We generate negative stories about ourselves and others based on moments in our lives when we feel pain. The pain may be physical, emotional, or mental and I’m inclined to think that it doesn’t matter where the pain comes from because it registers in our body/mind system in the same way.
When we feel pain, our brain immediately fires into action, and we move into “problem solving” mode. Naturally, we want to find what is causing the pain, and eliminate it. Unfortunately for us, when we go into problem solving mode, we are usually in fight or flight mode, with our adrenaline and hormones pumping to aid our self defense. When this happens, we are neurologically cut off from our prefrontal cortex where our clear thinking happens. (See Seigel and Hartzell’s book http://drdansiegel.com/books/parenting_from_the_inside_out/) Imagine this situaion for a moment, we are attempting to solve our problem without access to our clear thinking capabilities but pumped up on adrenaline! This is a recipe for disaster, aka our big evil wolf.
Everyone has this happen on a regular basis. Our capacity is overcome by our reactions to our circumstance. I’ve become quite familiar with how my daughter not sleeping can put me into this problem solving reactive mode. For many of the people I work with, the stresses of relationship issues, financial problems, school, work, and ill health all combine to tip the scales in the direction of overwhelm. There are many ways in which the existential issues in our lives are compounding our stress and overwhelming our capacities for patience, compassion, and understanding. This is perfectly normal.
Most of the time, we end up with familiar habitual reactions to the overwhelming or annoying aspects of our lives. These habitual reactions become the basis of our stories and vice versa. As we problem solve over and over again without our clear thinking capacity (or as children without the support of adults), we develop stories that we are hopeless, unworthy, worthless, powerless, stupid, and all the other negative identities that many of us know too well.
These stories and habitual reactions are like neuron superhighways in our brains, and to find the healing path we need to get our of the car and bushwack a new trail through the forest. The new trail will be difficult at first, and it’s often best to have a guide or a friend along.

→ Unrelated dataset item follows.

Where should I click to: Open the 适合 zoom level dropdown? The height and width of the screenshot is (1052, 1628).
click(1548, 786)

In my approach, the first step is mindfulness. We need to expand our capacity for awareness, patience, compassion, and understanding of ourselves. This is like the Rocky training scene in most action movies about underdogs. You’ve got to get prepared. As we develop our skills and mindfulness of our habitual problem solving reactions, we begin to identify patterns. Becoming mindful of out patterns can be done in personal mindfulness practice or in dialogue with a good counselor.
As we become aware of our patterns, it can be really frustrating and upsetting to realize how often we continue to try solutions that don’t work. Even though Einstein framed this as the definition of insanity, it’s actually the definition of being human too, and all of us do it at some point. Step two is to not beat yourself up about it, but instead return your focus to the practices that are helping you expand your capacities.

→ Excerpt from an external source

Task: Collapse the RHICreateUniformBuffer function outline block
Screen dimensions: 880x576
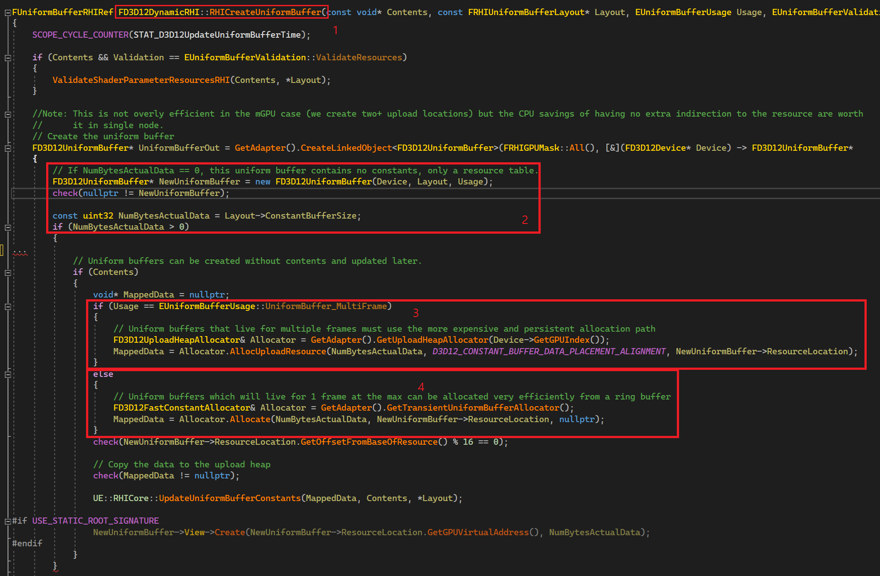Action: click(x=8, y=13)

As the foundation of mindfulness expands, you can begin to unfold the stories that you hold about yourself, the negative and positive identies you bring from the past. Another resource that you will uncover is the identity and feeling that exists in the present moment. This experience of yourself in the moment, independent of past and future, aware of thoughts and emotions but not defined by them, is what expands your capacity.

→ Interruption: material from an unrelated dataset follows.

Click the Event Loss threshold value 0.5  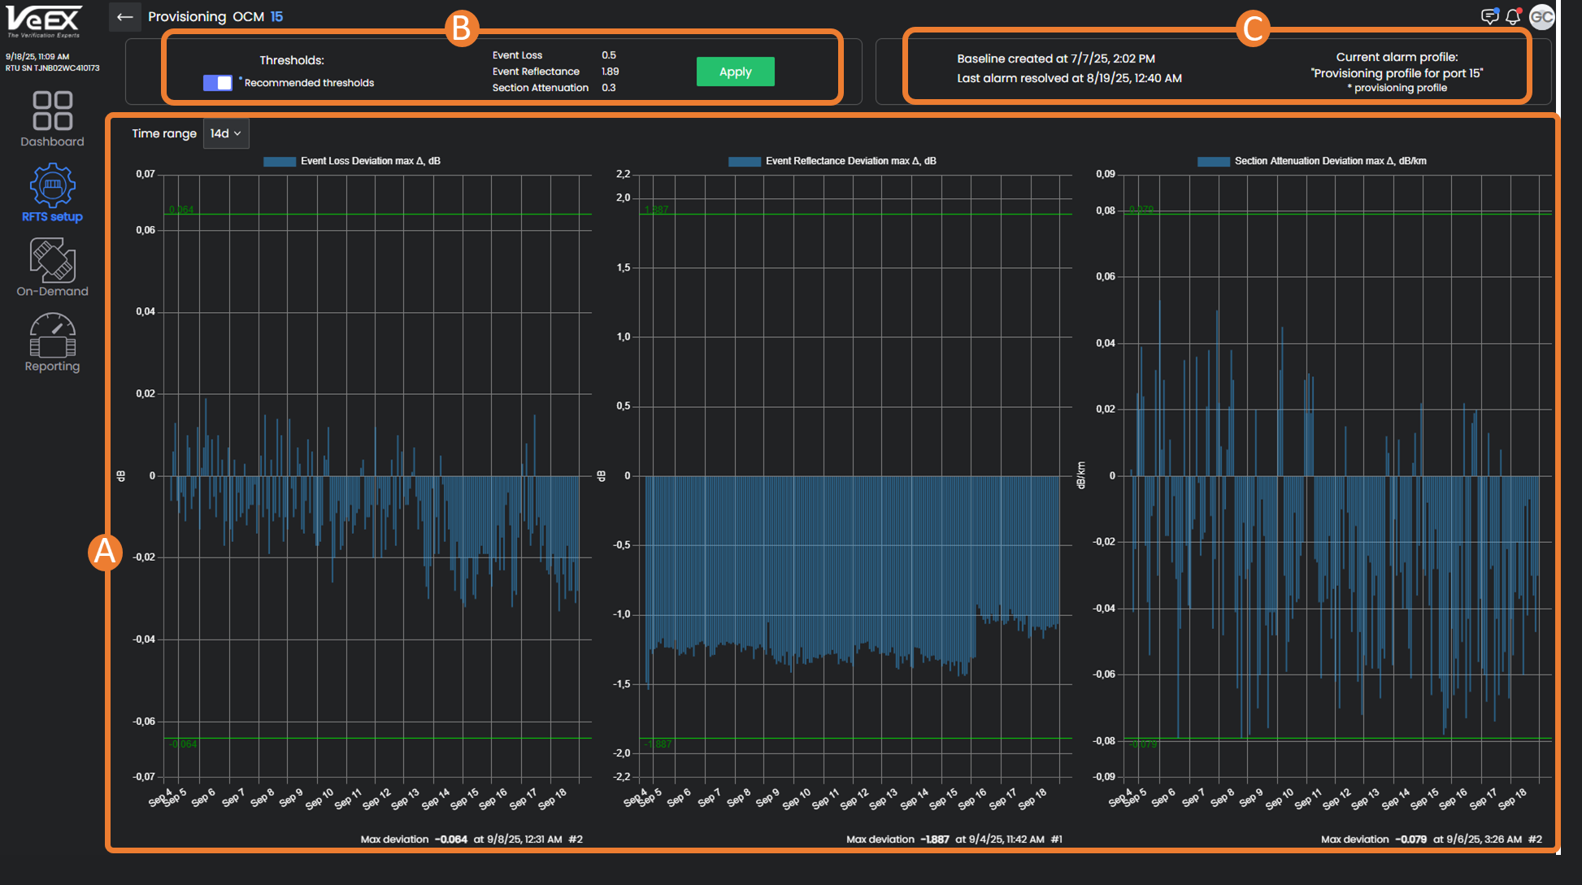click(609, 55)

As you bring old stories into this capacity or presence, they begin to unfold. It becomes understandable how you might have come to some of the conclusions you did as a child or earlier in life. You begin to develop some compassion for yourself and the fact that at the time, you did the best you could. Lifespan Integration is an excellent approach that can help empower this process and help the body/mind system understand that the old story and identity is no longer relevant. When this happens, old stories, identities, and emotions are cleared from your system and the energy that was stuck in the past becomes yours to live the life you want today. It is as if all your internal subsidies that used to go to the negative wolf are now available for the positive wolf. It seems that we need both sides of ourselves to be whole, but it sure is a lot easier to live and thrive if the negative wolf isn’t always winning. I hope some of this was helpful and wish you energy for your journey of healing.